Neither Outlook nor Teams function correctly unless I allow trackers. They have a tracker called “Mobile engagement” (or something like that). I haven’t looked into what info that tracker collects and sends to Microsoft, but there is obviously personal data that gets sent to Microsoft.
Having only MS apps in a shelter environment, ensures none of these apps sees what other apps I have installed or any details about my real mobile phone (environment, phone model, settings, etc.). Plus I can have “work contacts” in the shelter environments, so Outlook and teams don’t get to see my personal contacts.
Additionally, as long as I have fake IP and fake location enabled as well, I am fairly certain I prevent (allmost) all personal info from being collected by Microsoft.
I also have WhatsApp in the shelter as well. Although it is a personal app, it is so intrusive, I don’t want it with my other apps, but I cannot get rid of it (I have contacts who only use WhatsApp for messaging). I just don’t allow it any access to contacts and use another app called “Open in WhatsApp” if I need to initiate a chat with a new person. Idealy I would want WhatsApp in its own shelter container, but Android can only do one shelter per phone.
This issue has been closed in Github and the Advanced Privacy in the main profile shows the apps in shelter as well, but any settings I do to any app in the shelter, doesn’t seem to have any effect.
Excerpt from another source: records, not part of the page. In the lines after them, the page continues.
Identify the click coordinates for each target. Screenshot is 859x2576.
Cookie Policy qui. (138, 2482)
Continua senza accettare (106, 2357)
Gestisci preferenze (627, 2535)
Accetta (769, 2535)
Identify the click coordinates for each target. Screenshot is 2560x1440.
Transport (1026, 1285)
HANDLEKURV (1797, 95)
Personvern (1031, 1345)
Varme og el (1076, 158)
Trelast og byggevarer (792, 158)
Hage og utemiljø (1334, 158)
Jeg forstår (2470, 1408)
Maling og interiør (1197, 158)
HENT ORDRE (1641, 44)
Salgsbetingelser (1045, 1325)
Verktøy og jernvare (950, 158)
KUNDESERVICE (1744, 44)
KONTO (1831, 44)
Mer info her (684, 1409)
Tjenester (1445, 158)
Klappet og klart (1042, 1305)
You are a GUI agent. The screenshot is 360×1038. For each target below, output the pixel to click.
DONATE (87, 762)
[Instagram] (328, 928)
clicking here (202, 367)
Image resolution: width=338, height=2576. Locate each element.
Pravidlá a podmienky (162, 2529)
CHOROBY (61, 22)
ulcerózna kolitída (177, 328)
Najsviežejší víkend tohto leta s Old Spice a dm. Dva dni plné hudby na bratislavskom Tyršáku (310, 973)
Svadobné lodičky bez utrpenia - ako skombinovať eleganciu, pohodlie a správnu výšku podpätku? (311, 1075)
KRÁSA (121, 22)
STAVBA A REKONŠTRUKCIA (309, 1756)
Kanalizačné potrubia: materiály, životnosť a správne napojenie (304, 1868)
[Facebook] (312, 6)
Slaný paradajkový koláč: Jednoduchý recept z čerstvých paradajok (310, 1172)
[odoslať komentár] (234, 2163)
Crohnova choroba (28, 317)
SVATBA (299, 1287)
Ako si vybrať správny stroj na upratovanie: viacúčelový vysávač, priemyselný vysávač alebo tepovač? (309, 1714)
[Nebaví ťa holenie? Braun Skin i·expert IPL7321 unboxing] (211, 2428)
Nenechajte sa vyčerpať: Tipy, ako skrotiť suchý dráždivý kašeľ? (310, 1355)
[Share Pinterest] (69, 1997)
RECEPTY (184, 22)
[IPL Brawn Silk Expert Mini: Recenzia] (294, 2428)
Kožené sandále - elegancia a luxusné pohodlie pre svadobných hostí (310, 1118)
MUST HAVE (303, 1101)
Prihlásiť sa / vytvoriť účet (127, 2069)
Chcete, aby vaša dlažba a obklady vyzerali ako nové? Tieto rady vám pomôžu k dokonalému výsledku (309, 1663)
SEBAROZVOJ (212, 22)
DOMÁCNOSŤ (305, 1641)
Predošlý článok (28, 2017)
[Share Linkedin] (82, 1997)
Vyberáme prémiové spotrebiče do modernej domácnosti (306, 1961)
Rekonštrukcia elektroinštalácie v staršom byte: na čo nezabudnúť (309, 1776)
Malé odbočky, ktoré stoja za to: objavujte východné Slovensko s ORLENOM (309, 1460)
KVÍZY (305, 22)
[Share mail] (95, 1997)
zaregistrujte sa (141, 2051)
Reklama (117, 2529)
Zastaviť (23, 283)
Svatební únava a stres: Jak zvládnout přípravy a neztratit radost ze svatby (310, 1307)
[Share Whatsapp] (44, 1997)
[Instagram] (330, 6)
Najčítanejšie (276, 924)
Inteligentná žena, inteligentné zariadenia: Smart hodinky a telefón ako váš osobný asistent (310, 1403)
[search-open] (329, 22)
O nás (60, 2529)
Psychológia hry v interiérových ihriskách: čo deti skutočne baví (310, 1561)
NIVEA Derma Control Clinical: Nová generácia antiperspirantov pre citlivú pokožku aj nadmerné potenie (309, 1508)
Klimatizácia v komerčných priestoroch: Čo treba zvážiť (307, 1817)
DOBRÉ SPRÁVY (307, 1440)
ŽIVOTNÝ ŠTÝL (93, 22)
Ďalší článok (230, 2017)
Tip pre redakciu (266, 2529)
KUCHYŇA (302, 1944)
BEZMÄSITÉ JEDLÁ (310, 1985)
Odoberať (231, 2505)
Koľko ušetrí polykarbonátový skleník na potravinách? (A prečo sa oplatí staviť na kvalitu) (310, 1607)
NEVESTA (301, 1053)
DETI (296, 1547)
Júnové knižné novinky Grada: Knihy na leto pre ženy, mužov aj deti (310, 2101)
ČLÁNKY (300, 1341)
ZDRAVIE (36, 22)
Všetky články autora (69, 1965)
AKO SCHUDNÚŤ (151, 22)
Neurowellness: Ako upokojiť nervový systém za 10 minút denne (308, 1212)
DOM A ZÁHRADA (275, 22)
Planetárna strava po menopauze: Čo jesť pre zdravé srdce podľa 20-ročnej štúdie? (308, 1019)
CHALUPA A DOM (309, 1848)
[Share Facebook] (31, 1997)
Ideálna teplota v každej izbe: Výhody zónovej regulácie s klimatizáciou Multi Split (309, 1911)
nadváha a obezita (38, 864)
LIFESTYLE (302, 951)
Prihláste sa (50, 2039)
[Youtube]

I’ve just upgraded to 1.11 hoping this update would fix the issue, but still the same.
The only way to get shelter MS apps to work, is to disable the whole Advanced Privacy (in the main profile) - which is obviously not desirable.
@centaurus and the settings you apply to any App in the subprofile - you do this through the main-profile as the authors intended? then it’d be a bug and worth a comment on the issue tracker
Yes, I applied the settings in the Advanced Privacy for the main profile (not the shelter one).
Unfortunately the bug in github has been closed, so no further comments can be added to it.
commenting on closed issues should be possible last I resorted to it
I have put a comment - let’s see if it gets any response.